> **Extrait**:
== == ==

Islam : de l’importance de la sensibilité féminine

À la tête de la Conférence des oulémas au Maroc, Ahmed Abbadi plaide pour une lecture intelligente des textes religieux, « pour le bonheur des humains ».

C’est lors d’un entretien avec la presse dans le cadre du premier forum des femmes journalistes d’Afrique tenu à Marrakech le 8 mars dernier qu’Ahmed Abbadi s’est exprimé sur la question des droits des femmes. Dans le cadre de cette manifestation baptisée « Les Panafricaines », Ahmed Abbadi a comparé la démarche des femmes dans la conquête de leurs droits à une quête. Comme toutes les quêtes, cette démarche rencontre des obstacles dont il faut être conscient, a-t-il indiqué, cité par l’Agence panafricaine de presse.

Des obstacles, oui, mais il faut les lever

Aux yeux d’Ahmed Abbadi, le premier réside dans « l’antagonisme que d’aucuns s’attellent à faire jaillir entre texte et contexte ». Et de s’interroger en posant l’équation, d’un côté, d’un texte émancipateur et libérateur » et, de l’autre, d’un texte qui « ligote » de manière excessive les droits de la femme ». Pour cette haute personnalité religieuse, « tout dépend de l’approche ». Et d’ajouter : « L’approche ne doit pas être littérale et reprendre simplement ce qui a été dit sans le rapprocher des sources. » Pour lui, il est essentiel de comprendre qu’il y a une ingénierie liée aux textes.

Selon Ahmed Abbadi, « l’ingénierie démontre sans faille que le dogme de ce socle est de garantir le bonheur. Non seulement l’ingénierie du texte religieux musulman, mais également de tous les textes religieux, est qu’il y a une finalité des finalités qui est de garantir le bonheur aux humains. »

Les textes ont une finalité multiple qu’il faut identifier

Dans cette dynamique, le secrétaire général de la Rabita Mohammedia des oulémas dénombre quatre grandes finalités : « l’unicité de l’existence, la connectivité, la purification intentionnelle et factuelle, enfin, la capacité de peupler sainement cette planète qui n’est rien d’autre que notre mère terre ». Une mère qui, selon lui, « peut vivre sans nous », alors que « nous ne pouvons vivre sans elle ». Et de relever sous cette dernière finalité six valeurs fondamentales cristallisées dans un chapelet de préservation : celles de la vie, de la religiosité, de la dignité, de la descendance, de la raison et de la propriété.

== == ==

> **Données fournies**:
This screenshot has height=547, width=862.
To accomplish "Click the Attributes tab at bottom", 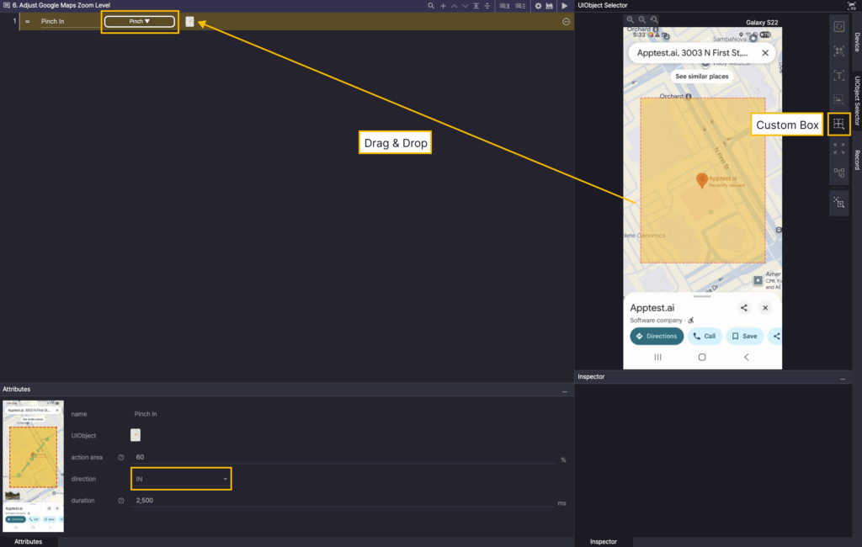I will [28, 542].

== == ==

> **Consignes**:
1. Mettez à jour l'extrait de « Dans cette dynamique, le » à « de la propriété. », s'il vous plaît, en remplaçant « notre mère terre » par « la Terre ».
2. Selon l'extrait, pourquoi la démarche des femmes pour conquérir leurs droits rencontre-t-elle des obstacles ? Répondez en une à trois phrases.

> **Réponses attendues**:
1.
Dans cette dynamique, le secrétaire général de la Rabita Mohammedia des oulémas dénombre quatre grandes finalités : « l’unicité de l’existence, la connectivité, la purification intentionnelle et factuelle, enfin, la capacité de peupler sainement cette planète qui n’est rien d’autre que la Terre ». Une mère qui, selon lui, « peut vivre sans nous », alors que « nous ne pouvons vivre sans elle ». Et de relever sous cette dernière finalité six valeurs fondamentales cristallisées dans un chapelet de préservation : celles de la vie, de la religiosité, de la dignité, de la descendance, de la raison et de la propriété.

2. Ahmed Abbadi compare cette démarche à une quête. Comme toutes les quêtes, elle rencontre donc des obstacles dont il faut être conscient.